Sul palcoscenico Mary Negro, Gabriele Polimeno e Patrizia Ponzetta danno vita alla storia di Pompeo una persona che ha paura di dimostrare di avere paura. Vive con la zia sarta ed è convinto di essere il più grande cacciatore del mondo.
E per non far brutta figura con gli abitanti del suo piccolo paese, si comporta da bullo, inventa e racconta storie di avventure coraggiose, fughe rocambolesche, tesori conquistati e incontri fantastici in terre lontanissime. Immagina che un giorno, quando tutto sembra filare liscio, Pompeo, a sua insaputa, accetta l’incarico di catturare l’essere più pericoloso che infesta la Valle di Tranquiburgo.
E non può tirarsi indietro…Servirà l’aiuto della Zia a tirarlo fuori da tutti i guai a patto che… Berny è un testo colorato, divertente, ricco di emozioni che approfondisce la tematica del bullismo da una prospettiva diversa: perché il bullo è un bullo? Forse perché si ha paura di dimostrare che si ha paura? Oppure Forse perché ci si sente fragili? Forse, se ci fermassimo a conoscere meglio chi abbiamo di fronte, a percepirlo, comprenderemmo meglio il perché di alcuni comportamenti.
è la programmazione estiva del progetto annuale CRITA! finanziato a valere sui fondi POC Puglia 2021-2027 e realizzato in partenariato i Comuni di Collepasso, Bagnolo del Salento, Cutrofiano, Galatone, Maglie, Zeronovenove con il patrocinio di Legacoop Puglia.
La rassegna, che mette in connessione l’arte con il territorio e le comunità, è ideata e prodotta dalla cooperativa Ventinovenove con la direzione artistica di Gabriele Polimeno, Mary Negro e Giuseppe Bortone e quest’anno, da luglio a ottobre, tocca i comuni di Bagnolo del Salento, Collepasso, Cutrofiano, Maglie e Galatone.
“Acqua che scorre” è il tema dell’edizione 2026 CRITA! L’acqua è scelta come immagine guida: elemento fragile e potente, capace di attraversare i luoghi, modificare i paesaggi, unire comunità, scavare memoria e generare futuro.
Dopo le precedenti edizioni dedicate al rapporto tra arte, territorio, comunità e partecipazione, il festival continua il proprio percorso nei paesi del Salento, con particolare attenzione ai comuni del bacino dell’Asso e ai luoghi in cui la cultura può diventare occasione di incontro, rigenerazione e racconto collettivo. “Acqua che scorre” è un invito a non restare fermi.
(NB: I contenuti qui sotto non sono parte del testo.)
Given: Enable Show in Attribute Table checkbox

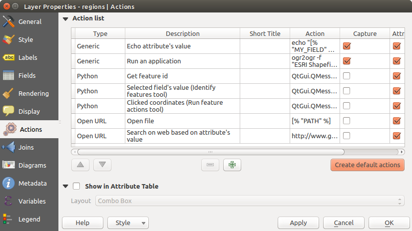Looking at the screenshot, I should click(76, 186).
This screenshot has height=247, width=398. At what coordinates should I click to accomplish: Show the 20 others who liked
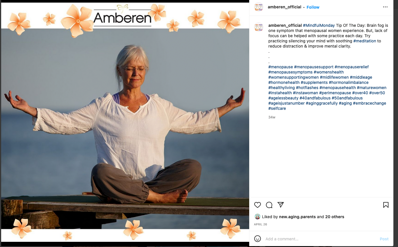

A riconoscere che i territori, come le persone, vivono solo se attraversati: da storie, relazioni, visioni, desideri.
L’acqua diventa così metafora di una cultura che non si chiude nei contenitori tradizionali ed è un elemento fondamentale che richiama anche il titolo della rassegna: la creta. Senza acqua l’argilla resta polvere, con l’acqua diventa forma. Allo stesso modo, senza relazione la cultura rischia di restare evento isolato.